Yassin Maouche

Personal information
- Date of birth: 23 July 1997 (age 29)
- Place of birth: Ambilly, France
- Height: 1.84 m (6 ft 1⁄2 in)
- Position: Midfielder

Youth career
- Servette

Senior career*
- Years: Team / Apps / (Gls)
- 2015–2017: Servette U21 / 3 / (1)
- 2016–2017: Servette / 37 / (1)
- 2017–2019: Zürich / 5 / (0)
- 2017–2020: Zürich U21 / 26 / (1)
- 2021–2023: Schaffhausen / 38 / (2)
- 2024–2026: Étoile Carouge / 35 / (1)

= Yassin Maouche =

French footballer (born 1997)

Yassin Maouche (born 23 July 1997) is a French footballer who plays as a midfielder.

==Professional career==
After a promising debut season with Servette in the Swiss Challenge League, Maouche signed his first professional contract with Zürich on 6 July 2017. Maouche made his professional debut with FCZ in a 2–0 Swiss Super League win over Sion on 10 August 2017.

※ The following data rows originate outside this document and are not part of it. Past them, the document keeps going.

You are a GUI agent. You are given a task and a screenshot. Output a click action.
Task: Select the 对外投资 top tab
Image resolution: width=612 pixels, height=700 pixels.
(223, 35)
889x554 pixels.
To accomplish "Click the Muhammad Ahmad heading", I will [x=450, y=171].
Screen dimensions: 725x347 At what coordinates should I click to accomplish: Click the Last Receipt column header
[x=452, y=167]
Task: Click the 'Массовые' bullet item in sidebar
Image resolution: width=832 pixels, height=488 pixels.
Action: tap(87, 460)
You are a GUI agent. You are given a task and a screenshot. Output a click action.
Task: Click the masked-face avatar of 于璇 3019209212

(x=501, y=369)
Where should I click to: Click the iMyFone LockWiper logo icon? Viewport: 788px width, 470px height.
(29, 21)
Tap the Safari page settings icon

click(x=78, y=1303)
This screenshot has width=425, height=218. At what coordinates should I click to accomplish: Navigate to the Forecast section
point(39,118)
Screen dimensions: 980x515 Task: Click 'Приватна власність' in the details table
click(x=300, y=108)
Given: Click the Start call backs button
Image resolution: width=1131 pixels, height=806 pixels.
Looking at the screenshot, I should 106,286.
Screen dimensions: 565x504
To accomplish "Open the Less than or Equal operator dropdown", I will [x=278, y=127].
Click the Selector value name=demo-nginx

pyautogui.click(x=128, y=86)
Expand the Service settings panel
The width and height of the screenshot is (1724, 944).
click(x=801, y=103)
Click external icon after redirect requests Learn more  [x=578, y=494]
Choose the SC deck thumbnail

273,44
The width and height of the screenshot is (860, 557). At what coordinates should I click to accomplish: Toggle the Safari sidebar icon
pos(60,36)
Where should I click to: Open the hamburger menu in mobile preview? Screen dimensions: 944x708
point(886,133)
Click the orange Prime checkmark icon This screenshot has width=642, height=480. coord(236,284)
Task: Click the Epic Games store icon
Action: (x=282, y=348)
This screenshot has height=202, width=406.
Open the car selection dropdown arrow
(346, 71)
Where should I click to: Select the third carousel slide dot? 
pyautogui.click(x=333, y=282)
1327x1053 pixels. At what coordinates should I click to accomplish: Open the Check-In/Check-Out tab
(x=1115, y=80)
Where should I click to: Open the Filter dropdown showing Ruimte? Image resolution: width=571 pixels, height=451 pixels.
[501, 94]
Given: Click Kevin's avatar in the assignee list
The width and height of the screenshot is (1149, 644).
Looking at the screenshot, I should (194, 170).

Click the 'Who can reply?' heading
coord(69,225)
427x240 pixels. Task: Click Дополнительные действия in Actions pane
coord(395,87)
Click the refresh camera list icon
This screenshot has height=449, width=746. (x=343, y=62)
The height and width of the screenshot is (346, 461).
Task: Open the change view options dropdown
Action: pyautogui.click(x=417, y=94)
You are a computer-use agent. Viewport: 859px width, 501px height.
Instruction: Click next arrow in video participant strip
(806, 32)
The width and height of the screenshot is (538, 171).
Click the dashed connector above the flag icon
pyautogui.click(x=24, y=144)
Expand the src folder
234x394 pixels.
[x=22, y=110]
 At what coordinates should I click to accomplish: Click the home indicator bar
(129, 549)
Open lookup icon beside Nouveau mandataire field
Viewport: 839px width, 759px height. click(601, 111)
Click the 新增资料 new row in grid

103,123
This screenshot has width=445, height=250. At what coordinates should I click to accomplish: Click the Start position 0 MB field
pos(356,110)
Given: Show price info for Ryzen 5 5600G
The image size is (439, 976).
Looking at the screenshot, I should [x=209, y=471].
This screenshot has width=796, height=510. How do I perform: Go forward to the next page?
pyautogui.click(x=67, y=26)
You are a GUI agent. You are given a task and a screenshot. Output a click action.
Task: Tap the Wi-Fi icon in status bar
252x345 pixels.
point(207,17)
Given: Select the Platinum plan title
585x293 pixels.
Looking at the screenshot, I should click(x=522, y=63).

On 1 February 2019, Maouche was relegated to the U-21 squad, which plays in the third-tier Swiss Promotion League.

On 16 February 2021, he signed with Schaffhausen.

==Personal life==
Maouche was born in France to Algerian parents. He acquired French nationality on 6 January 2003, through the collective effect of his parents' naturalization. His brother Mohamed Maouche is also a professional footballer.